Exercise: List every line in this data where the string "computer" occurs.

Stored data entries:
►
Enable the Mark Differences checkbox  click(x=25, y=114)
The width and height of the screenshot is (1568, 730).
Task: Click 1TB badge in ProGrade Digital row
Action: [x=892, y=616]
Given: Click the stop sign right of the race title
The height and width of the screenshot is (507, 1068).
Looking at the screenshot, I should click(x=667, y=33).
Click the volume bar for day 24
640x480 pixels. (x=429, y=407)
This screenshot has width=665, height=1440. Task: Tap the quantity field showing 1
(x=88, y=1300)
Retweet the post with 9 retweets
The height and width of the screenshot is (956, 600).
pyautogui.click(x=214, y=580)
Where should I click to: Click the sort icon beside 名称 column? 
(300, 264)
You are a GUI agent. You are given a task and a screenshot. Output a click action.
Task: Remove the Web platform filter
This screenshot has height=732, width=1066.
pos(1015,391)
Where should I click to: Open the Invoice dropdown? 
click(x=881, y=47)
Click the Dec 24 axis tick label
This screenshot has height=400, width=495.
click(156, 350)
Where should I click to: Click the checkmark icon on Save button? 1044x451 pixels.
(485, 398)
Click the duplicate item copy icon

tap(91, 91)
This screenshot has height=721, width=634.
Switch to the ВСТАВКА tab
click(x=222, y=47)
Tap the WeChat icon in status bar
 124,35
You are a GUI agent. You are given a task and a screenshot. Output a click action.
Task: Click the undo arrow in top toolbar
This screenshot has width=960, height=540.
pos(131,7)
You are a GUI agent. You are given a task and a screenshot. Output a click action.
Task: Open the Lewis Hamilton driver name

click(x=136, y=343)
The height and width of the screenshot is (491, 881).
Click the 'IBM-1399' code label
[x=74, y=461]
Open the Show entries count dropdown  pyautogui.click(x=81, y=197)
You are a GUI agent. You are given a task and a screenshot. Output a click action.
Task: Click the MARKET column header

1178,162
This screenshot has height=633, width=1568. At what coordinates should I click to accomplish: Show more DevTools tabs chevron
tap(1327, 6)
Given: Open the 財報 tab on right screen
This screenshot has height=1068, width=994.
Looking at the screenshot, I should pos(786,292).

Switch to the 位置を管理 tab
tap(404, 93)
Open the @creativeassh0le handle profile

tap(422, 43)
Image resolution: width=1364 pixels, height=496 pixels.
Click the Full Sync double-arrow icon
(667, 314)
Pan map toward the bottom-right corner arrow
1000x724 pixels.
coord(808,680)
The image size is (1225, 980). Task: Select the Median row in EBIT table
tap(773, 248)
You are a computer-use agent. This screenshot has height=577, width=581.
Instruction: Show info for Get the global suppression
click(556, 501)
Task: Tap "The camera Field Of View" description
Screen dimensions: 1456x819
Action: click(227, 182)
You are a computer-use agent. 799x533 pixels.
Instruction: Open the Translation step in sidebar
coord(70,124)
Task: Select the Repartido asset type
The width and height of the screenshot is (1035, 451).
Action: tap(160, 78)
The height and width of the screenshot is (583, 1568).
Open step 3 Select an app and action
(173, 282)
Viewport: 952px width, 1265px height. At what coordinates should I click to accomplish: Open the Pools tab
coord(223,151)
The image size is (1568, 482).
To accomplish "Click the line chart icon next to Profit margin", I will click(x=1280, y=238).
◄
Reply:
You are a computer-use agent. This screenshot has height=577, width=581.
You are a computer-use agent. 799x533 pixels.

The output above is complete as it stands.